Emergency crews have launched a new effort to knock down the fire, which has been only 12% contained since Wednesday.

A spokesperson for the NC Forest Service said 1,088 acres were burning as of Friday afternoon due to the brush fire, which was started by a lightning strike on June 19.

The land impacted is part of a private reserve called the Carolina Ranch, and emergency officials said the fire hasn’t caused injury or burned any structures.

But responders on the site of the fire said hot, dry and windy conditions have allowed the flames to push past lines of containment and continue to smolder.

“Difficulties with the fire is it is a remote location, there’s not water, water’s two or three miles away,” incident commander John Cook said. “So it’s a hard operation to get enough water to put out where the area’s on fire.”

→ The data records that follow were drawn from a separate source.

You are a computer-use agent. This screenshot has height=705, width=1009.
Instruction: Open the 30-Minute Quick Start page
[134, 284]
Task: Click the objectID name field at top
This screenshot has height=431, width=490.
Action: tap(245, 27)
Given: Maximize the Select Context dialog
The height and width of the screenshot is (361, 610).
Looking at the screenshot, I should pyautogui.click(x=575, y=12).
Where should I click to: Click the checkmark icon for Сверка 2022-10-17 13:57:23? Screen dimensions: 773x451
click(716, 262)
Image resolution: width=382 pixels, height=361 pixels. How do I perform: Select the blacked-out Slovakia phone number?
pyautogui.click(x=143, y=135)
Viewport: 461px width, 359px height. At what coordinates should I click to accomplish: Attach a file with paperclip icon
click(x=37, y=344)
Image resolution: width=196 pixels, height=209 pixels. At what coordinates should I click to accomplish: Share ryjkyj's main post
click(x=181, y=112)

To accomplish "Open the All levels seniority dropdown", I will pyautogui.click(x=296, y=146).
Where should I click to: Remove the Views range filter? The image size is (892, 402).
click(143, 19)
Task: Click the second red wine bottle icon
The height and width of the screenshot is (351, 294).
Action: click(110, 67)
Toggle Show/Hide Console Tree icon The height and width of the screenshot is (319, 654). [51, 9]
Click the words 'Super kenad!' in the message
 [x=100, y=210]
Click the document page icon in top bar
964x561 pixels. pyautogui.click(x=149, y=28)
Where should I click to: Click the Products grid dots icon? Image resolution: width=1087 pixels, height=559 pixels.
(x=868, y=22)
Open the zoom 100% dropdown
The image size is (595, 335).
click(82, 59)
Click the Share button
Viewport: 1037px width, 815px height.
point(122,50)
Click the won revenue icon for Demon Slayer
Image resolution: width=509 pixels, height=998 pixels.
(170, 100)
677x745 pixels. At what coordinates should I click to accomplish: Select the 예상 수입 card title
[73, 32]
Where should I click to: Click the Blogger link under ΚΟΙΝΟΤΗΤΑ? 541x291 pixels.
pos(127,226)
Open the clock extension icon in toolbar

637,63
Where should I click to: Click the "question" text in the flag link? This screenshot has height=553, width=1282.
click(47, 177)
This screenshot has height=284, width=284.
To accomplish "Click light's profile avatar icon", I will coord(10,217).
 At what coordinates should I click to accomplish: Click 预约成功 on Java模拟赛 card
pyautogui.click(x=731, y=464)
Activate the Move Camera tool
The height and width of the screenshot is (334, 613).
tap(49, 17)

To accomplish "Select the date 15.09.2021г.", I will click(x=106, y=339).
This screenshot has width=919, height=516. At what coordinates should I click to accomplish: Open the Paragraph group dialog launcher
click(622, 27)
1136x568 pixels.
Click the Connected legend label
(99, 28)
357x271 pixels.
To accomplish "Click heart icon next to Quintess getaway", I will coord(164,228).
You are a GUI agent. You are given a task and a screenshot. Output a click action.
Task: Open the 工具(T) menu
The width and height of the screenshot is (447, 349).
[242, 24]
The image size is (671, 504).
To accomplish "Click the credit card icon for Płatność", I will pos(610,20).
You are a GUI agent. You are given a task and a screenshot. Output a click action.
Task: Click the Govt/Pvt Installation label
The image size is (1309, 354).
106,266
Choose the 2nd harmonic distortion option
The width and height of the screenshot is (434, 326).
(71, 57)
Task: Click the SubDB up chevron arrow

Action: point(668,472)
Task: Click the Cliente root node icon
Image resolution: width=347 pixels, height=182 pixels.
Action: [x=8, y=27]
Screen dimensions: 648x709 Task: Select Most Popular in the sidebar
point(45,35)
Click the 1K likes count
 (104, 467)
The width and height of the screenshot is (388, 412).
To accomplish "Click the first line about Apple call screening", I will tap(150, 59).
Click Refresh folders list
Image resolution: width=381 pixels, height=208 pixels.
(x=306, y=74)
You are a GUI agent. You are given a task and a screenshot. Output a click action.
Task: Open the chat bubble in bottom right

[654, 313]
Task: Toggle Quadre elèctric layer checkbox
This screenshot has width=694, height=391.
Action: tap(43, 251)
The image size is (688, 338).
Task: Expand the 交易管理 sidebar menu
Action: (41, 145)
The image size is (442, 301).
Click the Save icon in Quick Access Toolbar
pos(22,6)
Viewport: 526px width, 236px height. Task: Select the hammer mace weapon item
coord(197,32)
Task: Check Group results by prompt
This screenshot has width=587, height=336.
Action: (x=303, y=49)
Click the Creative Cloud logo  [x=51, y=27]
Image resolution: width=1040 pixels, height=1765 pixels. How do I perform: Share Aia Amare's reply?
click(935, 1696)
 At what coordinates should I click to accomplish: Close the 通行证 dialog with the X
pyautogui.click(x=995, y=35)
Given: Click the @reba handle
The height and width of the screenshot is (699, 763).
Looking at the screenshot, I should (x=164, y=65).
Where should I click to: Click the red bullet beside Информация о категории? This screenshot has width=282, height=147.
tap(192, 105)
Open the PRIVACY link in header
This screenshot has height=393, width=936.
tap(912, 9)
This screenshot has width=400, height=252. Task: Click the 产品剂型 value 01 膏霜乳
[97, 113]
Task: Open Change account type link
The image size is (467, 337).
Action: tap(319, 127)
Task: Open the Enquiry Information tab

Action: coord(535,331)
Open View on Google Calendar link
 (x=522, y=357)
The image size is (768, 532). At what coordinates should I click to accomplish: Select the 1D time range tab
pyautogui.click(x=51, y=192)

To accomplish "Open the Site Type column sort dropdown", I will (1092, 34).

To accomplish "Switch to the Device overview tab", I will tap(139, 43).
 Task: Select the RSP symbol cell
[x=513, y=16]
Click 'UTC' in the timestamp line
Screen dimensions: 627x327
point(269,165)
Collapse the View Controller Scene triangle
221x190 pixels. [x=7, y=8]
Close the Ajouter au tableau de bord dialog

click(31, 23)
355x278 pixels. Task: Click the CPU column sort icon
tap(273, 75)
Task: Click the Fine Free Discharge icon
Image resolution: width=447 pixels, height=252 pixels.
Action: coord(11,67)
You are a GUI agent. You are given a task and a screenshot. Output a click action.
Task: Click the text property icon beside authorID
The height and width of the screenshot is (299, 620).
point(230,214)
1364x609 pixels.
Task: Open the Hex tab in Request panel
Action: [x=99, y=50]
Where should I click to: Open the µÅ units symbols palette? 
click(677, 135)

Their latest plan: setting up pumps in two nearby lakes to dump thousands of gallons of water into the area.

Owners of the Carolina Ranch said the land where the fire began was part of an active carbon farm, and the moisture-rich soil has helped to limit the spread of the flames.

But with the forest still smoldering, emergency crews told WRAL News their main concern would be limiting the impact of smoke on nearby communities.

“When it gets bad enough, it can cause problems on the highway, it can cause visibility issues late at night, things like that,” Cook said. “So these are all things that kind of linger that we’ve got to take into consideration.”

“A remote location’s good because there’s not that risk to immediate houses, but it’s not like we can leave it alone,” he continued.

A spokesperson for the NC Forest Service told WRAL News they hoped the new water pumping effort would get the fire contained completely within the next several days.